2026 OFAC GENERAL LICENSES AND THEIR IMPACT ON THE HYDROCARBONS INDUSTRY IN VENEZUELA

Freddy Vásquez Bass
Of Counsel
I. Introduction
The U.S. Department of the Treasury’s sanctions program against Venezuela has its origin in various Executive Orders (E.O.) issued by the President of the United States, including E.O. 13692, 13808, 13857[1], and especially E.O. 13884, which blocks the assets and interests of the Government of Venezuela.
E.O. 13884 gave the term “Government of Venezuela” the broadest interpretation, expressly including the Central Bank of Venezuela (BCV), Petróleos de Venezuela, S.A. (PDVSA), as well as any other person or entity that, directly or indirectly, acts on behalf of the State, any political-territorial subdivision, or entity whose ownership or control is under the Government, thus prohibiting U.S. Persons[2] from any transaction with these persons and entities, with the exception of those authorized by the Office of Foreign Assets Control (OFAC), an agency attached to the U.S. Department of the Treasury. The penalty to U.S. Persons for violating OFAC’s economic and trade sanctions is severe, and includes civil penalties, with the imposition of significant fines[3], and criminal penalties, with the imposition of prison sentences (Primary Sanctions).
E.O. 13884 establishes restrictions that apply to persons and entities that are not U.S. Persons, which consist of not assisting, promoting or providing financial, material or technological support, as well as goods and services to sanctioned persons, and the person or entity responsible for the violation may be subject to sanctions such as being designated Specially Designated Nationals (SDN).[4]
As part of the regulation and documents of the Venezuela sanctions section that are gathered in the set of rules governing the regime of such sanctions called Venezuela Sanctions Regulations (VSR)[5] of OFAC, this government agency has issued General Licenses, which apply to any person and entity that is within the scope of the provisions of the license and Specific Licenses whose beneficiaries are persons or entities that request them for their particular cases, which authorize and allow those who apply to them as the case may be, to carry out transactions and activities that are otherwise prohibited by the aforementioned Executive Orders., The oldest General Licenses for sanctions in Venezuela within those that are currently in force are from the year 2019.

--

(WHAT IS NEEDED)
Write out, word for word, the passage of the Venezuela sanctions article above that begins with the words containing "E.O. 13884 gave" and ends with "sentences (Primary Sanctions).".

(STORED DATA)

--

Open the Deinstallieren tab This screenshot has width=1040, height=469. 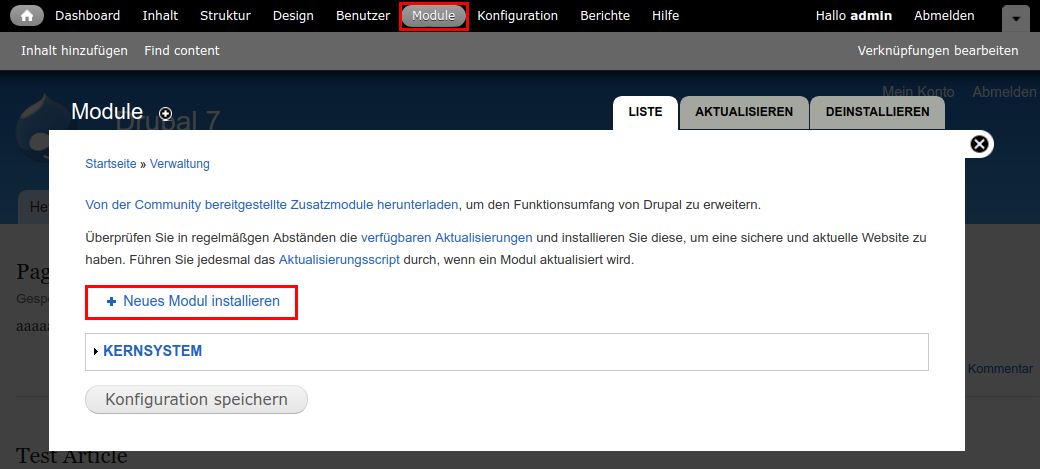point(877,112)
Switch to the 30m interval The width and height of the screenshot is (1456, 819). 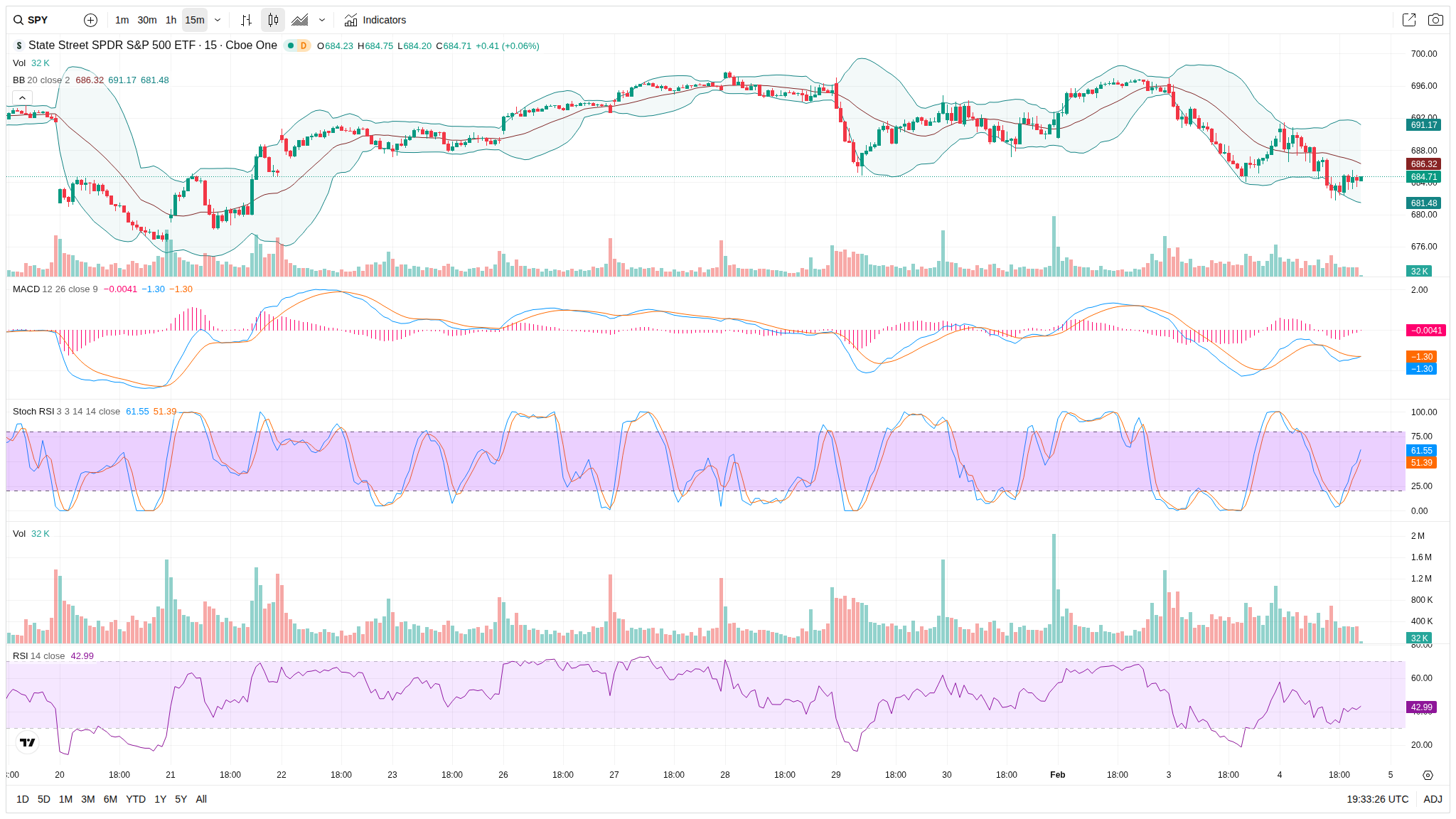(147, 20)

--

(RESPONSE TO THE EXERCISE)
E.O. 13884 gave the term “Government of Venezuela” the broadest interpretation, expressly including the Central Bank of Venezuela (BCV), Petróleos de Venezuela, S.A. (PDVSA), as well as any other person or entity that, directly or indirectly, acts on behalf of the State, any political-territorial subdivision, or entity whose ownership or control is under the Government, thus prohibiting U.S. Persons[2] from any transaction with these persons and entities, with the exception of those authorized by the Office of Foreign Assets Control (OFAC), an agency attached to the U.S. Department of the Treasury. The penalty to U.S. Persons for violating OFAC’s economic and trade sanctions is severe, and includes civil penalties, with the imposition of significant fines[3], and criminal penalties, with the imposition of prison sentences (Primary Sanctions).